Tadi pagi, hasil tes MRI-nya keluar. Hasilnya? Kayla bahkan hampir lupa caranya bernapas saat ia dinyatakan mengalami cedera ligamen lutut anterior tingkat satu. Salah satu assetnya untuk bisa terus bermain basket benar-benar mengalami masalah. Penyangga lutut, obat, dan terapi—Kayla tidak bisa membayangkan hidup seperti ini. Ia harusnya membanggakan Ratna, tapi yang terjadi sekarang justru ia membuat sang ibu khawatir. Belum lagi biaya yang harus dikeluarkan untuk kesembuhannya. Bagaimana cara mereka membayar semuanya?

"Papa kamu nawarin buat biayain semuanya, Kay," kata Ratna setelah Dokter Farhan meninggalkan ruangan bercat kuning pucat tersebut.

"Apa yang dia mau dari aku?"

"Kamu ini ngomong apa, Kayla?" Suara ibu satu anak itu naik satu oktaf.
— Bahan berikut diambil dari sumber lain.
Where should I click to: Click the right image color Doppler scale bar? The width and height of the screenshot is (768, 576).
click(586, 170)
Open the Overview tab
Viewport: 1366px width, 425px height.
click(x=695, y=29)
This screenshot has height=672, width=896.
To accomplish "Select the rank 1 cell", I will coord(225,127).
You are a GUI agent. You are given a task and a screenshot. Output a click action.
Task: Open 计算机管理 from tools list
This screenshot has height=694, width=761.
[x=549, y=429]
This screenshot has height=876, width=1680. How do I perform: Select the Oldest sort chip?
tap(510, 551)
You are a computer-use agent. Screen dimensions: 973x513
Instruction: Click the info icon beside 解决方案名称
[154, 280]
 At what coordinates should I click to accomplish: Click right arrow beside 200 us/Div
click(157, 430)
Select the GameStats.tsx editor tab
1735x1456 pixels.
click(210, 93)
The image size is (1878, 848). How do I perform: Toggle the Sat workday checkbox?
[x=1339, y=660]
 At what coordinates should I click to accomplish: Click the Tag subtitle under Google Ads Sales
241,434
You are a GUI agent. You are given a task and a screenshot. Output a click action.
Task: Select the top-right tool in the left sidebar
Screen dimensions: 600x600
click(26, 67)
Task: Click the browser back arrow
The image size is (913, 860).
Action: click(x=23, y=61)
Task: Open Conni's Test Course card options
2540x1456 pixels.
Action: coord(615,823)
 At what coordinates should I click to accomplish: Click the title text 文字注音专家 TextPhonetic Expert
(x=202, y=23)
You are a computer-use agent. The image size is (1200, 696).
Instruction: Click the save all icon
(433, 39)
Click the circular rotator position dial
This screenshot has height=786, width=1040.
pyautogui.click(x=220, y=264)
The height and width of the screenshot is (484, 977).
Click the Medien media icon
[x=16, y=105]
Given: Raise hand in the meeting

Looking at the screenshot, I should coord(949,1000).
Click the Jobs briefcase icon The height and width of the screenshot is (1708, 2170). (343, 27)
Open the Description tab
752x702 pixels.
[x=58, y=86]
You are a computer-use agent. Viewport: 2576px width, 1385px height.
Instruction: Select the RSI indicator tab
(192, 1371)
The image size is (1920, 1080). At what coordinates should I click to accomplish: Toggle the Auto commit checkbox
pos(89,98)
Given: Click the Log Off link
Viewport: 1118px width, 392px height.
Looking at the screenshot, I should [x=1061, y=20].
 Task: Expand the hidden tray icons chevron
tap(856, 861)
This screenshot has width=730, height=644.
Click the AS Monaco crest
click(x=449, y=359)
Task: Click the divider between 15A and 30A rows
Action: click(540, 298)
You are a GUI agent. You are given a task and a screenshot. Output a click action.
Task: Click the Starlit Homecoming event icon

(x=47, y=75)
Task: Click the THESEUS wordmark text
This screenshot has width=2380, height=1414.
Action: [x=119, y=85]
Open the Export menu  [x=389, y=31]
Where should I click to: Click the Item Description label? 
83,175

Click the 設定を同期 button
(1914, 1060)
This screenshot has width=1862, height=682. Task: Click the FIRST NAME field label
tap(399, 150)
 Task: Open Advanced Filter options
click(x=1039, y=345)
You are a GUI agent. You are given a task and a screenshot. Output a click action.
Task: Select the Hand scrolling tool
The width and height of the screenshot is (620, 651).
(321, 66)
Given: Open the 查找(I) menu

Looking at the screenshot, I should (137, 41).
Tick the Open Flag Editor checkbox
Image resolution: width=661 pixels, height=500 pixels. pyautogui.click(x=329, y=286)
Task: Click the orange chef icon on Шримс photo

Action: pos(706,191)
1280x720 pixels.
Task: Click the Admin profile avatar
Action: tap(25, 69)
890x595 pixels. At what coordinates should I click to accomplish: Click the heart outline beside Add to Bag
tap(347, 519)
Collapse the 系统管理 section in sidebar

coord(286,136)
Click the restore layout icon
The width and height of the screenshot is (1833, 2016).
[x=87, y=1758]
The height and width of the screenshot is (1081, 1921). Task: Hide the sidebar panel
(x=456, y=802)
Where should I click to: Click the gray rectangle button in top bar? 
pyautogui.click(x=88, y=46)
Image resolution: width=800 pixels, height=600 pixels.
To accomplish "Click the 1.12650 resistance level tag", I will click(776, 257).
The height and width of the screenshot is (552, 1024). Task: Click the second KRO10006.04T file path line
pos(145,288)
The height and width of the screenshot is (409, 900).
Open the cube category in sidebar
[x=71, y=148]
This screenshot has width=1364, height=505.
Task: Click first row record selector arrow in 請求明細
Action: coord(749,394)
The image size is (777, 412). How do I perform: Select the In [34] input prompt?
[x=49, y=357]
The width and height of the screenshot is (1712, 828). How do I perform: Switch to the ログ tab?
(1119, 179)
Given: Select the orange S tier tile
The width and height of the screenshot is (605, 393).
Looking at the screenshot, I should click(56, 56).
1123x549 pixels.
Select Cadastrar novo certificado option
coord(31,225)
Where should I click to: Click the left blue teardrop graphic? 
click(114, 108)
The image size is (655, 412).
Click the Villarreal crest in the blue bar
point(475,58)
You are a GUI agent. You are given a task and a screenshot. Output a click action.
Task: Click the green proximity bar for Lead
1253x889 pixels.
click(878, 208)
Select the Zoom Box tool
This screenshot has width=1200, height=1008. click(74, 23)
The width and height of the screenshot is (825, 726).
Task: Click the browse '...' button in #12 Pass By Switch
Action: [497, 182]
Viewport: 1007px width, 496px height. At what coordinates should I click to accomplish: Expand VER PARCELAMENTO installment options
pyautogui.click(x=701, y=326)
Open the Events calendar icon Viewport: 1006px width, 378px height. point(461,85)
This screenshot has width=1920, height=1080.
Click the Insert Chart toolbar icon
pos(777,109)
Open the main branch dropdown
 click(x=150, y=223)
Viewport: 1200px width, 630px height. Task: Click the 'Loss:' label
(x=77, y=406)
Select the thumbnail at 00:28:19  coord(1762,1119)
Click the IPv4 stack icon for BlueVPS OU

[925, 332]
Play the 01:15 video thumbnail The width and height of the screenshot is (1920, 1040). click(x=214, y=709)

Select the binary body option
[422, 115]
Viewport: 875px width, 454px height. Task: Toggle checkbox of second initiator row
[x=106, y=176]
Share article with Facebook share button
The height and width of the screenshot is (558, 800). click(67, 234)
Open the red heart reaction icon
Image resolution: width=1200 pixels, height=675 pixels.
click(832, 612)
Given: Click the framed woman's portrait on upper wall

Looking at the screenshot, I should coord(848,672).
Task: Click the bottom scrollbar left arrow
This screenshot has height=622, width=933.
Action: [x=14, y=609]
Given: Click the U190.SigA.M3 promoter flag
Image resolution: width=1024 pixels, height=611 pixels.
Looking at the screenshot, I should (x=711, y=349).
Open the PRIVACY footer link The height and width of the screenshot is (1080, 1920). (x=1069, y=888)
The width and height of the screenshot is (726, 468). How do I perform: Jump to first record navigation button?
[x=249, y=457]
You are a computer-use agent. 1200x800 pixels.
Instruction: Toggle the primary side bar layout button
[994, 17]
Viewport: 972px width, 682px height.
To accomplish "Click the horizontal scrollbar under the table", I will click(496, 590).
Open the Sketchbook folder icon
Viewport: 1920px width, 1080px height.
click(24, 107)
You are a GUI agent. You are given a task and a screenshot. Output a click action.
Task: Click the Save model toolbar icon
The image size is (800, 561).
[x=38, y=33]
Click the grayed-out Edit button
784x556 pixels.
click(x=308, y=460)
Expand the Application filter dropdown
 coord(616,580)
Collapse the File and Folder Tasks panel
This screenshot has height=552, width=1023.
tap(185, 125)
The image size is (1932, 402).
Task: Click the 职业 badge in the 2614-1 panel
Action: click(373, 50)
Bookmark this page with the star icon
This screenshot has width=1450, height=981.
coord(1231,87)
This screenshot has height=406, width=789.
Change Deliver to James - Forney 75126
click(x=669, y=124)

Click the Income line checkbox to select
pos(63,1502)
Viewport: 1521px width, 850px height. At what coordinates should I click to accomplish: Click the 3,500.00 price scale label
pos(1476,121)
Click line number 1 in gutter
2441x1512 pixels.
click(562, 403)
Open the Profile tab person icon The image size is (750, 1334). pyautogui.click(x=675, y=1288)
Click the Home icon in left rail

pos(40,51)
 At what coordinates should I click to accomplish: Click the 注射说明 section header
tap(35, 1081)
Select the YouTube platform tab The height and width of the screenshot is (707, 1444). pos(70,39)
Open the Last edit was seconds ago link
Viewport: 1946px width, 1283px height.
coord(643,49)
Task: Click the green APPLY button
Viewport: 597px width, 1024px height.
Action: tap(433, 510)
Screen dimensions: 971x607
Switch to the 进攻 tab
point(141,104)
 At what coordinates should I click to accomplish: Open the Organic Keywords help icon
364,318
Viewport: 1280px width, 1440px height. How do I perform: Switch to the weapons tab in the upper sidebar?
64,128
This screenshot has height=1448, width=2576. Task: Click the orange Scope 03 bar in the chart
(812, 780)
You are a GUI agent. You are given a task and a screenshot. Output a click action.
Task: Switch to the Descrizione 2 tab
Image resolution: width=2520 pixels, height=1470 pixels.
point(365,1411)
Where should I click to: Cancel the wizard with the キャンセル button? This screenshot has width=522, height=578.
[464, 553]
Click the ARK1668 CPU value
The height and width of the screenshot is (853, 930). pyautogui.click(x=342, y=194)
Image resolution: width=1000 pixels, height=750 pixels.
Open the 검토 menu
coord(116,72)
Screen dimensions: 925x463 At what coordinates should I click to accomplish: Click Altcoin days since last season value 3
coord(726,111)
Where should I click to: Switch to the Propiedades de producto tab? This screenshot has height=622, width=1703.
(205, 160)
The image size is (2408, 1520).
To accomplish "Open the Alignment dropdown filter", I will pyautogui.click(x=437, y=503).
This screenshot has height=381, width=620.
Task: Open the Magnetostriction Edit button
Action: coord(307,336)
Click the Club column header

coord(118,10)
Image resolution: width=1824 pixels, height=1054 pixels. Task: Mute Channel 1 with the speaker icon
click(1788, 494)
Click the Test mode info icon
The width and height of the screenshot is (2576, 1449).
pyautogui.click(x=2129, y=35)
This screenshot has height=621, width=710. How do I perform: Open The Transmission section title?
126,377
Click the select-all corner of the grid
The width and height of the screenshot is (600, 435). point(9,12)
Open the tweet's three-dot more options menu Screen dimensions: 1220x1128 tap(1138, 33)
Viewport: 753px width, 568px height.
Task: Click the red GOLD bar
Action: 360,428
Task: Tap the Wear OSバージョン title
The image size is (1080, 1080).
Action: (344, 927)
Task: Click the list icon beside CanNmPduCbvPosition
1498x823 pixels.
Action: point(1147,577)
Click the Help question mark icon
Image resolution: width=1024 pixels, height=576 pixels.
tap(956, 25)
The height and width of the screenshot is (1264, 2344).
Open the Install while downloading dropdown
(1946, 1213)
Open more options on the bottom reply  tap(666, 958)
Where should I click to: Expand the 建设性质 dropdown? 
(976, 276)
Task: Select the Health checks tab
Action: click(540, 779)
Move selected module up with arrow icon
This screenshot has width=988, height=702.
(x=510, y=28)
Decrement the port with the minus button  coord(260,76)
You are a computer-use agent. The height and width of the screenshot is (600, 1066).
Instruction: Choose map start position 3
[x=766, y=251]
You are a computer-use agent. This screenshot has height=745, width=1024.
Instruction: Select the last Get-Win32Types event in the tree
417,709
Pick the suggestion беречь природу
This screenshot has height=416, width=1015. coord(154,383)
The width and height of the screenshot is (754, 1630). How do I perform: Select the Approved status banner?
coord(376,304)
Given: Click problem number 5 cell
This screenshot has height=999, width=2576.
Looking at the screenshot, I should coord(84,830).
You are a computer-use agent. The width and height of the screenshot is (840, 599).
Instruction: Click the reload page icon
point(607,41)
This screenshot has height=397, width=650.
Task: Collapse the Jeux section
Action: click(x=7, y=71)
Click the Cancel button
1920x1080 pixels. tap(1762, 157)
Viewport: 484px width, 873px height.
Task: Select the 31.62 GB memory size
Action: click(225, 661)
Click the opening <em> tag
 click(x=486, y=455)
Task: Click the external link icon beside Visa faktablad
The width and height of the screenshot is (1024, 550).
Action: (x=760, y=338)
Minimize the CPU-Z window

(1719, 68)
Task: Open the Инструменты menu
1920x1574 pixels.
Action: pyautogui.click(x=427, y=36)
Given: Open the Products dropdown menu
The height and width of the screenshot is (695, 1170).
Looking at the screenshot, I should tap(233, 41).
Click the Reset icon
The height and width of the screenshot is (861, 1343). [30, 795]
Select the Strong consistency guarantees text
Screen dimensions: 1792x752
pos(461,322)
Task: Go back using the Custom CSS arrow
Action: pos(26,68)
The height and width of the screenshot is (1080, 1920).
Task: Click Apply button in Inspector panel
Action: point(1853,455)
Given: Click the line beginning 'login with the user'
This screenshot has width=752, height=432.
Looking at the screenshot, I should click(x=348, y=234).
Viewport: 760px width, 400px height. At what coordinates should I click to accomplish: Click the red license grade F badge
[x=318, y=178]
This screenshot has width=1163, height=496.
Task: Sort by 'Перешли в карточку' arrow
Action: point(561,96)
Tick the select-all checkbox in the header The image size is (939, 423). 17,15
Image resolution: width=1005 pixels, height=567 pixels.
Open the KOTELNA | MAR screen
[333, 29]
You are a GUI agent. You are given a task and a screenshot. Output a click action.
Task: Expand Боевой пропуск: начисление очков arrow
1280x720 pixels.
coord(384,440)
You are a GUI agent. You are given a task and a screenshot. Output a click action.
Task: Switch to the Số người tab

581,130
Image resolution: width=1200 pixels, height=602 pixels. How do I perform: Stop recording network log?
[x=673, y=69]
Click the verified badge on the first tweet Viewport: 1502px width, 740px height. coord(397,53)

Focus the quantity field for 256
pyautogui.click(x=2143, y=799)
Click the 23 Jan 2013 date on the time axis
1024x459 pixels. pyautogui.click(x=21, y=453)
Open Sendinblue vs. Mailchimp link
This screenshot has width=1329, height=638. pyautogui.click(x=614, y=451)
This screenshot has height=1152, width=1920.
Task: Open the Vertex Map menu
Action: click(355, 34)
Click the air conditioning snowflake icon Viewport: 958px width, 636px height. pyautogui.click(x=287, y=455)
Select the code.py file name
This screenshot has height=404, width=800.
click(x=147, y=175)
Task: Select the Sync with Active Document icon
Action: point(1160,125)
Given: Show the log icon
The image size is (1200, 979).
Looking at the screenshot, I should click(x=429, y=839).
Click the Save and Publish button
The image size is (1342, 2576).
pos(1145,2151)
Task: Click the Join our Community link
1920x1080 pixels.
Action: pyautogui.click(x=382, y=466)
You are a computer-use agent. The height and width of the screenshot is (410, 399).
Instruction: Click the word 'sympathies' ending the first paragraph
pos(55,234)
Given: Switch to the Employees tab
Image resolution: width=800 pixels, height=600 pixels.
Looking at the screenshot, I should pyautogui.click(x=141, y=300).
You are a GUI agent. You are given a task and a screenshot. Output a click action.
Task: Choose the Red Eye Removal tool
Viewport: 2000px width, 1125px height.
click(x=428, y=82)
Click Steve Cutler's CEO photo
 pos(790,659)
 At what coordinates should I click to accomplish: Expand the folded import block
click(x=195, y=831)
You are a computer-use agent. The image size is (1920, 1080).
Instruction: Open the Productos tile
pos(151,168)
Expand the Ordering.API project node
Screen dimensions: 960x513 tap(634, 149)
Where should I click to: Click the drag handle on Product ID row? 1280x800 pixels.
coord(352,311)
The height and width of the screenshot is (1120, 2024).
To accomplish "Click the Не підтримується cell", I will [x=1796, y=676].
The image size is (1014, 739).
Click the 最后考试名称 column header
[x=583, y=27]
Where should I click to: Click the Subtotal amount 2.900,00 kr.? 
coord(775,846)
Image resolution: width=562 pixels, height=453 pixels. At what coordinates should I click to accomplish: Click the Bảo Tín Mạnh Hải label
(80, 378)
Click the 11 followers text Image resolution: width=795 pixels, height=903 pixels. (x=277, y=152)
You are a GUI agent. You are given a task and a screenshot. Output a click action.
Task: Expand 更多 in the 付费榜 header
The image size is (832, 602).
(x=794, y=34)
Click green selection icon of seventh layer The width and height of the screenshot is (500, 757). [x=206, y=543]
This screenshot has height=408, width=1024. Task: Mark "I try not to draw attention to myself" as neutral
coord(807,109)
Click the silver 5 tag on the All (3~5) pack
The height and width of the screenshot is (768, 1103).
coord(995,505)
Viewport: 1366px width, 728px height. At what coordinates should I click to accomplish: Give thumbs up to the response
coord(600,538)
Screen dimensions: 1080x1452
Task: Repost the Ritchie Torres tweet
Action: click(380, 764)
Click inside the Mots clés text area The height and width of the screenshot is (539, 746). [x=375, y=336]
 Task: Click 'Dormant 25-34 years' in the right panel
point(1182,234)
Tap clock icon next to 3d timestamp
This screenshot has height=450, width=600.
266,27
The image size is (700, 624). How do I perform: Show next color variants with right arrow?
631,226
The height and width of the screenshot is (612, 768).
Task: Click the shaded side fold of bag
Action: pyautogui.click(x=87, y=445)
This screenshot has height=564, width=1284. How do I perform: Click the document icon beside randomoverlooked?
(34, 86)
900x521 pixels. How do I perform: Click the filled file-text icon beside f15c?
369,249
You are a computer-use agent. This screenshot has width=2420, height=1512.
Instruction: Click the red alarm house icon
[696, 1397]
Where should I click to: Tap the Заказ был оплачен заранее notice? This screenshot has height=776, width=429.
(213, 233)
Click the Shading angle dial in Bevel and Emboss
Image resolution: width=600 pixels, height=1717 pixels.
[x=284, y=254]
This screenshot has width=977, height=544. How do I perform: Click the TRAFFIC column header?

Ratna beranjak ke arah jendela. Ia menatap langit biru di luar, sebelum menjatuhkan pandangan kelamnya pada wajah sang putri.

Kelihatannya Kayla punya kesempatan. Kelihatannya mereka punya masa depan bersama lagi. Rindu di hati gadis itu berkata demikian. Ia mengakuinya, tapi dia juga sadar bahwa ia hanya memiliki ayahnya di dalam mimpi. Dia terlalu takut untuk menggapainya. Dia terlalu takut untuk menerima kenyataan bahwa suatu hari nanti, pria itu akan sadar bahwa putrinya tidak bisa dibanggakan. Dia akan melihat Kayla sejenak, kemudian kembali pergi.

"Mama yang bilang Papa pergi. Aku nggak mau percaya, Ma, tapi surat dari Oma buat Mama yang nyadarin aku kalau aku adalah alasan Papa pergi. Kalian mau seorang putra, anak yang bisa jadi penerus keluarga, tapi aku ....," Kayla menyusut genangan di kedua wajahnya, "aku cuma seorang putri yang nggak berguna. Jadi, kalau Papa datang dan kasih bantuan, pasti ada alasannya, iya, 'kan?"

Kekecewaan yang sempat membumbung tinggi di manik Ratna perlahan memudar, tergantikan kepedihan mendalam. Selama ini, ia menyembunyikan fakta tentang kehancuran pernikahannya untuk melindungi sang putri. Ia tidak tahu jika Kayla sudah lebih dulu mengetahui segalanya tanpa bisa Ratna cegah kehancurannya. Wanita itu gagal menyelamatkan malaikat kecilnya.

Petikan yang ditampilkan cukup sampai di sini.